### Instructions to follow
The data below holds a line containing "Expand the opacity" and a line containing "Viewport: 799px width, 508px height."; please quote exactly those two lines and every line between them, and nothing else.

[Stored data]
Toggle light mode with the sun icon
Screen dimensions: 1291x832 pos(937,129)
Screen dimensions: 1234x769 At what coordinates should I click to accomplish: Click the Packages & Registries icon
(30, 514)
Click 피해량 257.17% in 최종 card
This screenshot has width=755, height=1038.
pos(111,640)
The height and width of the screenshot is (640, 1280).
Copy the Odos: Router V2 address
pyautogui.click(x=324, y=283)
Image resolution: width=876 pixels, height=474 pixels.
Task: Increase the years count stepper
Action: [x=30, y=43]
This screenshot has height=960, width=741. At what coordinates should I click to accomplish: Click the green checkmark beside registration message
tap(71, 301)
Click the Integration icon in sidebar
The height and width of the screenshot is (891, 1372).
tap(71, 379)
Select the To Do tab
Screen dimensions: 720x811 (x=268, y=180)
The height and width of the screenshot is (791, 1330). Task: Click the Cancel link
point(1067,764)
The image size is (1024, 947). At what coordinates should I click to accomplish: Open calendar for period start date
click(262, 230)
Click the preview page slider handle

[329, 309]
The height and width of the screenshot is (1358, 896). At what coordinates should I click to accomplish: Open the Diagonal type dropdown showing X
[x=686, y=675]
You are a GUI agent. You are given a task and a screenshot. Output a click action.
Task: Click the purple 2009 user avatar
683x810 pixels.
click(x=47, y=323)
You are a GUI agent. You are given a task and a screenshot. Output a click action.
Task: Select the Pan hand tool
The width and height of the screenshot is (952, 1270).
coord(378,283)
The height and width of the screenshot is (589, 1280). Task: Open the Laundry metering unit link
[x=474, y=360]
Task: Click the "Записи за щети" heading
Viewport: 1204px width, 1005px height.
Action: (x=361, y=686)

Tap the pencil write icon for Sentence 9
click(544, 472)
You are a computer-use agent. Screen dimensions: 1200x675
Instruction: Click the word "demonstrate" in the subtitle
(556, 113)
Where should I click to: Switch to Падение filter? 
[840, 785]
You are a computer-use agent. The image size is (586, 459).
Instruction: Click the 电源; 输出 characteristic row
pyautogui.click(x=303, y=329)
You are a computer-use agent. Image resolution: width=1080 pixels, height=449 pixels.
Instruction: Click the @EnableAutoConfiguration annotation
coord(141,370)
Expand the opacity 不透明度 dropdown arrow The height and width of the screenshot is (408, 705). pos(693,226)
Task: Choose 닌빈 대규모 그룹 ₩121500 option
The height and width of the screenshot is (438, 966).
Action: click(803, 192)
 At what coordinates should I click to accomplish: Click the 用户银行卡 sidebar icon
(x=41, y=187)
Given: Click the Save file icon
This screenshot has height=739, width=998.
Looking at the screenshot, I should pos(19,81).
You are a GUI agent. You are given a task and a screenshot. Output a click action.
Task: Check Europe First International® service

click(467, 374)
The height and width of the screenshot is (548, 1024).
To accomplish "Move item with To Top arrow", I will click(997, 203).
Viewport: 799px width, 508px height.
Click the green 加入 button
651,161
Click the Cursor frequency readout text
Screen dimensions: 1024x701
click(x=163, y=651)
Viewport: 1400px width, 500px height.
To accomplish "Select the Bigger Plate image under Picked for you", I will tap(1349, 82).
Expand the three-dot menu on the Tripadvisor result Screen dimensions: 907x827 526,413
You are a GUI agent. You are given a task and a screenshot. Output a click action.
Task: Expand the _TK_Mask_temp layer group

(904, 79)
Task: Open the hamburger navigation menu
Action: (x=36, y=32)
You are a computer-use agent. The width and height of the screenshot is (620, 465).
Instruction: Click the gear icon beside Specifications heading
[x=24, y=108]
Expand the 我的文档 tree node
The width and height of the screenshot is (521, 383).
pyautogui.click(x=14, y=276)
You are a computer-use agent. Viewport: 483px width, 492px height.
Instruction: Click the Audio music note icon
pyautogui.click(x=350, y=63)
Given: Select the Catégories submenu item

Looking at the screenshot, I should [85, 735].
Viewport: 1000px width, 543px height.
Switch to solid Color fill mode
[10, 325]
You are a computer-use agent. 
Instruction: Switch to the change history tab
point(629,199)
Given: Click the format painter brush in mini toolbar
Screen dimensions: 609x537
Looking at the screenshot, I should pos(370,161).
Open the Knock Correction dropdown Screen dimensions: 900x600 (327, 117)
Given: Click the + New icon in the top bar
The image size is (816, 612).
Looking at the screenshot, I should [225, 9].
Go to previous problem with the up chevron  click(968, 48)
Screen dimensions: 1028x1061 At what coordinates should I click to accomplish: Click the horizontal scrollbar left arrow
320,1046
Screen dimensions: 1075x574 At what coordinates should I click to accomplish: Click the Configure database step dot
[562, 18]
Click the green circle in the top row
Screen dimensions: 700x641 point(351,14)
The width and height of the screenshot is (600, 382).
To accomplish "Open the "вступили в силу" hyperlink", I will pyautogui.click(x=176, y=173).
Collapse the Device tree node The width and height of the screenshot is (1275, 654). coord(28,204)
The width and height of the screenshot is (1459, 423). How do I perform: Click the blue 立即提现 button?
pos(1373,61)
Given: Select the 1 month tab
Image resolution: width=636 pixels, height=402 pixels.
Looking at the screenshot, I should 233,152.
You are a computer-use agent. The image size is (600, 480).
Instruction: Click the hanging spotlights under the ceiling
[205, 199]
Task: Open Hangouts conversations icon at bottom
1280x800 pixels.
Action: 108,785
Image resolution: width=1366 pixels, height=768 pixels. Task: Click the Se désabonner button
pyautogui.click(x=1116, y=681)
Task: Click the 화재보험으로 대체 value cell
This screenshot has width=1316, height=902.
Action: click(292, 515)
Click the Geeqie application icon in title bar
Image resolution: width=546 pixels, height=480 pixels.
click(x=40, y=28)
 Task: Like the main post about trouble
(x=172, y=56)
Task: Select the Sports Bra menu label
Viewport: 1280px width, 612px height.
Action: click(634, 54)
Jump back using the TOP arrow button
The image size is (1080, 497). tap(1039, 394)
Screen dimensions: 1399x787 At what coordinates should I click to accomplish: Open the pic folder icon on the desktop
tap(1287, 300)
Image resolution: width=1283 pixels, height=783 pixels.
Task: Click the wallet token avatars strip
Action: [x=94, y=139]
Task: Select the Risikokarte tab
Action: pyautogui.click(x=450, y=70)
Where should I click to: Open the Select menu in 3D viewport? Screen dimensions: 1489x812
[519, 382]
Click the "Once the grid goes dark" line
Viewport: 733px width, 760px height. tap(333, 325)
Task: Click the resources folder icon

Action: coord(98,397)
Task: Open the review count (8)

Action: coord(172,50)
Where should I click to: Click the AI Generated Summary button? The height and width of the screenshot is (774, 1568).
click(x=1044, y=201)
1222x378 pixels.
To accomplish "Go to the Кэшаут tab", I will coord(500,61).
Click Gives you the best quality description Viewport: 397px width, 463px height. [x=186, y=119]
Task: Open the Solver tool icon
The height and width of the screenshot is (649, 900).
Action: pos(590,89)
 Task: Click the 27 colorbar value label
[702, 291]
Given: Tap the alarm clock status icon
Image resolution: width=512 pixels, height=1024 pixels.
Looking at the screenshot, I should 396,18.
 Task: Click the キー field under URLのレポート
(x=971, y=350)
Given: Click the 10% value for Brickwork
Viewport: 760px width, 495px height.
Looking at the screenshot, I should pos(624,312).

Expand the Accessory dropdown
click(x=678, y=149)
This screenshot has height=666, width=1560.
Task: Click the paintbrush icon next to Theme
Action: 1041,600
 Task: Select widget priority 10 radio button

### Completed exercise
Expand the opacity 不透明度 dropdown arrow The height and width of the screenshot is (408, 705). pos(693,226)
Task: Choose 닌빈 대규모 그룹 ₩121500 option
The height and width of the screenshot is (438, 966).
Action: click(803, 192)
 At what coordinates should I click to accomplish: Click the 用户银行卡 sidebar icon
(x=41, y=187)
Given: Click the Save file icon
This screenshot has height=739, width=998.
Looking at the screenshot, I should pos(19,81).
You are a GUI agent. You are given a task and a screenshot. Output a click action.
Task: Check Europe First International® service

click(467, 374)
The height and width of the screenshot is (548, 1024).
To accomplish "Move item with To Top arrow", I will click(997, 203).
Viewport: 799px width, 508px height.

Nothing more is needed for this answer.